Communications and Customer Services Manager, Stephen Shaw, said the roads are in a “much better state” than they were last year and should be more resilient to varying weather conditions.

He was speaking during a tour of the project on Thursday (June 2), a day after the start of the Atlantic Hurricane season.

“Last year, we had a problem along the road to Cedar Valley by Georgia; there was no bridge there. This year, we have a structure, and so the issues that would have dogged us last year in that area I don’t expect that issue in relation to persons not being able to travel from Morant Bay to Cedar Valley and vice versa,” he explained.

Mr. Shaw showed journalists some of the “improved drainage structures”, such as box culverts or cylindrical culverts, which were observed during the tour.

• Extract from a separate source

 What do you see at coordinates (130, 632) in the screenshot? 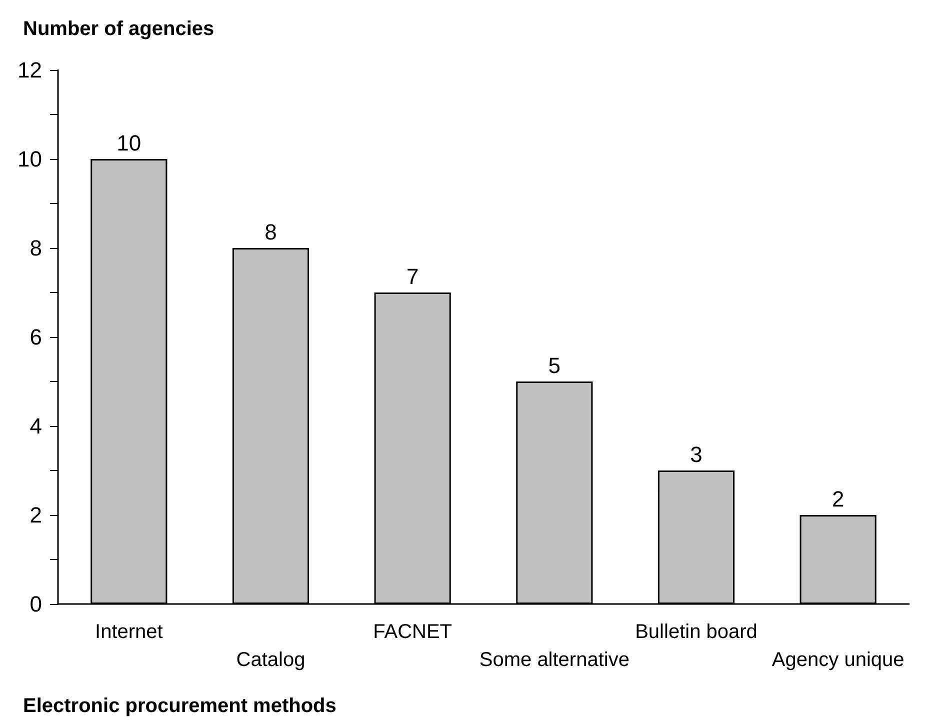
I see `x-tick-label: Internet` at bounding box center [130, 632].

He was joined by Minister without Portfolio in the Ministry of Economic Growth and Job Creation, Hon. Everald Warmington, senior representatives of the NWA and China Harbour Engineering Company (CHEC) and other partners in the project. The tour spanned Bull Bay in St. Andrew to Long Bay in Portland.

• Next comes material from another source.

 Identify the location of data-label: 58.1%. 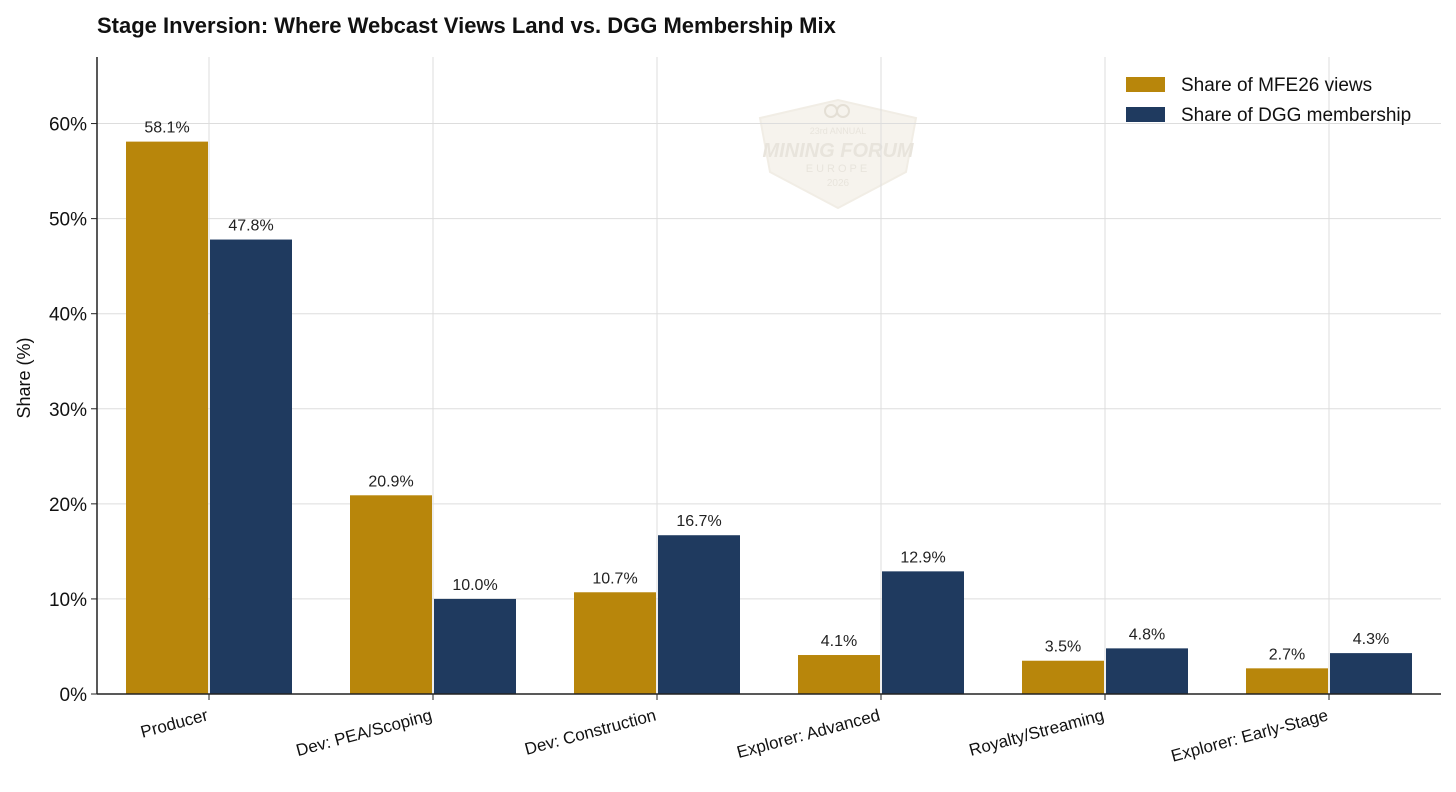
(166, 128).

Mr. Shaw pointed out that the design of the roads was done with certain presumptions, although “sometimes those presumptions don’t hold in sync with what nature delivers”.

He said that residents should be less inconvenienced now than they would have been last year.

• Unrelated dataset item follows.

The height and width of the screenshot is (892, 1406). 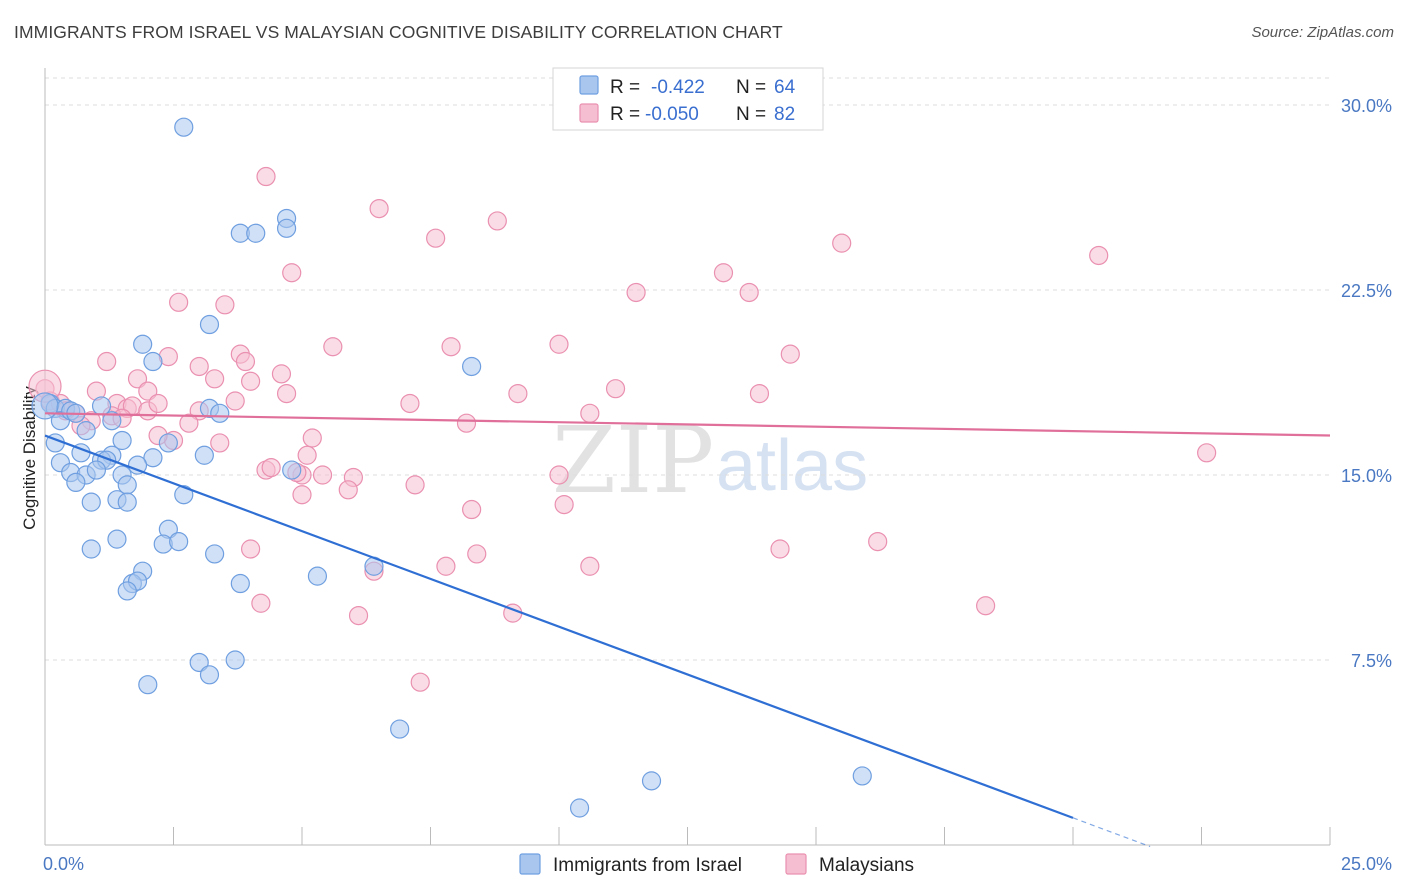 I want to click on legend-r-label-israel: R =, so click(x=625, y=88).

“For normal rainfall or rain events, I don’t expect any issues. If they are abnormal, like a Category Five hurricane, you may have challenges in some areas, but the critical thing is the network is more resilient now than last year. In other words, even if you have flooding in some areas, the roadway should become available in a quicker time than it would have been, had we not intervened in the way we have,” he said.

On the eastern end of the island, the Southern Coastal Highway Improvement Project takes into account the roads from Harbour View to Yallahs Bridge, Yallahs Bridge to Port Antonio, and Morant Bay to Cedar Valley.

The project seeks to improve the capacity and alignment of the existing southern coastal main arterial road, to make it safe and efficient, free from flooding and provides for future development.